I adore Tina Fey; I'll start out with that. She was the only funny person on SNL for a while, she wrote and appeared in one of my favorite Lindsay Lohan vehicles (Mean Girls, in case you don't actually know me), and she is all over 30 Rock. If you haven't seen 30 Rock because you actually live under one, get ready to live. That said, I'm planning on seeing Baby Mama even though it looks kind of lame. I really think Tina Fey can do no wrong. Except for letting Marie Claire do this to her. Luckily, Jezebel made the post fun for me (click on the picture to enlarge because the lettering is minuscule).
Now I'll comment on the comments. The first and best: "those damn Belenciaga gladiator sandals and more ways to look like you're at Burning Man." Gladiator sandals aren't flattering. On anyone. I had this argument the other day, and I'm pretty sure I won. Get some strappy sandals or heels and be done with it. Save the gladiator sandals for the uglies over at American Gladiator.

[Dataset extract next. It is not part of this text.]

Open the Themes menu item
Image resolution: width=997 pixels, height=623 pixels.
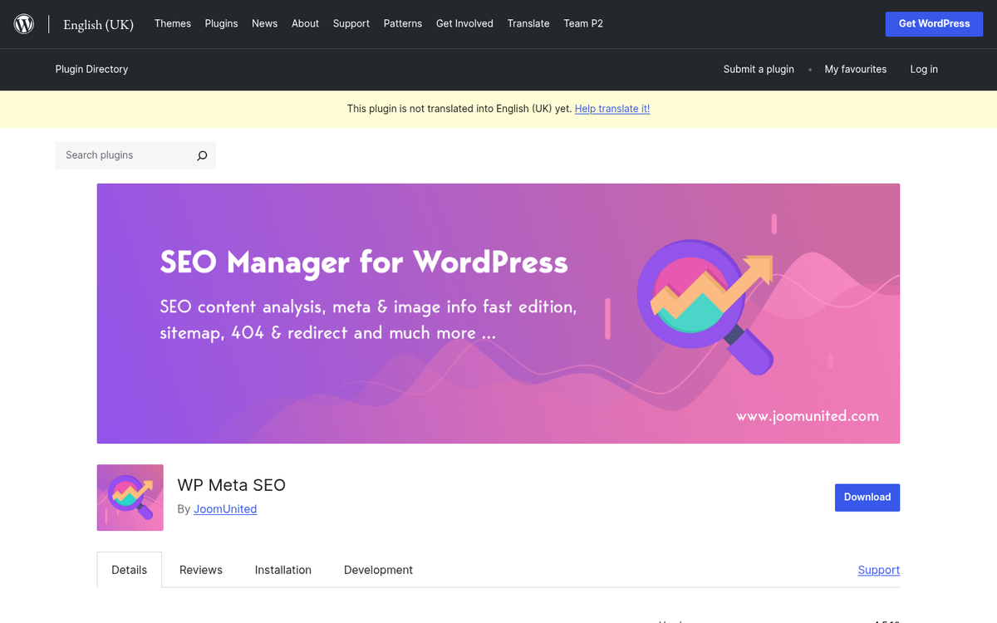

Next: "quitting = the new black." And I thought we were limited to the color wheel. My bad. And finally: "the [boring] hair issue ... 38 pages of L'Oreal ads. If it weren't just so true, I wouldn't have shot diet pepsi out of my nose laughing so hard.

p.s. Tina needs a new photographer or stylist or retoucher for her next cover shoot. Maybe all three.

Wednesday, April 23, 2008

Why the terrorists hate us

Americans are huge fat pigs. We have so much, and we consume so much, and the terrorists are both jealous and disgusted by us. No, this isn't a post about terrorists, or war, or politics. Surprise, surprise .... it's a post about fat doggies!! This is ridiculous:This poor fat dog! I came across this picture because, apparently, there is a cure for fat dogs! No, your giant dog doesn't need something simple like less food and more exercise (I hear that works with humans, actually), but needs ... prescription drugs! Duh, why didn't I think of that? Here I am thinking dogs should just go to the park and run around or something, and eat less (which should be easy as they don't exactly have opposable thumbs and access to the kibble bag). When all along, there was Sentrol just waiting to suppress puppy appetites.

Also, there is apparently a right and wrong kind of exercise for dogs. Running around in a park is unstructured play, and apparently very bad. Doggie treadmills, underwater activities, and begging (core abdominal muscles, people!) are structured and good exercise.

Don't tell me you didn't learn anything new today.